Hereinafter, embodiments of the present invention will be described with reference to the drawings.
FIG. 1 relates to the maintenance method of the oil odor detection apparatus according to Embodiment 1 of the present invention, and shows the response of the oil odor detected by the quartz vibrator sensor 3 which is an oil odor detection sensor and the temporal change of the oil odor intensity. It is a graph. The vertical axis represents the oil odor intensity detected by the quartz vibrator sensor, the horizontal axis represents the elapsed time, g ₁ represents the oil odor intensity curve when the first embodiment is applied, and g _0. These are oil odor intensity curves when the piping and the quartz vibrator sensor 3 are not washed, that is, subjected to the desorption process. L ₁ is the first detection level, L ₂ Is the second detection level, K is the oil odor detection stage, and D is the desorption process start stage.

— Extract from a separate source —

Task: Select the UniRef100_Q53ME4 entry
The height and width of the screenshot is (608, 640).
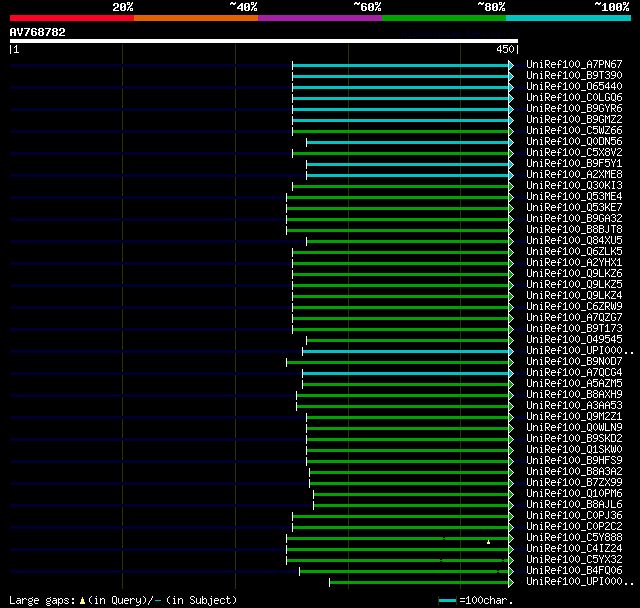Action: click(574, 197)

The crystal resonator sensor 3 has a structure in which, for example, an organic polymer thin film for adsorbing a gas is formed on the surface of the crystal resonator, and the mass change due to the gas adsorption is changed by the change in the resonance frequency of the crystal resonator. What detects oily odor selectively from (ΔF) is used.
[0015]
Next, the operation will be described.
As in the conventional example, the presence or absence of oily odor is detected by the quartz vibrator sensor 3 of the oily odor detecting device having the configuration shown in FIG. Sample water, which is the fluid to be measured, is supplied to the purge device 2 through the electromagnetic three-way valve 1 and piping, and the purge device 2 vaporizes oil components and the like contained in the sample water. It is fed to the quartz crystal sensor 3 which is a detection sensor, and the presence or absence of oily odor is determined. The temperature control device 4 controls the temperature of the gas to be measured and the crystal resonator sensor 3 to a constant temperature, in this case, 50 ° C., in order to remove the influence of the temperature drift of the crystal resonator sensor 3 and increase the accuracy.
[0016]
The determination of the presence of oily odor is made from the response of the oily odor and the time change of the rise of the oily odor odor intensity. In the first embodiment, the detected oily odor intensity is determined to be the oily odor detection as shown in FIG. The first detection level L ₁ and the second detection level L ₂ equal to or higher than the first detection level (In other words, the desorption process start confirmation level is a level at which it can be confirmed that the oil odor is not an error but a substantial oily odor). Then, it is determined that oil odor is detected (with oil odor) when the first detection level is exceeded, and detection of oil odor is completed when the second detection level is exceeded. The cleaning and desorption processes are started.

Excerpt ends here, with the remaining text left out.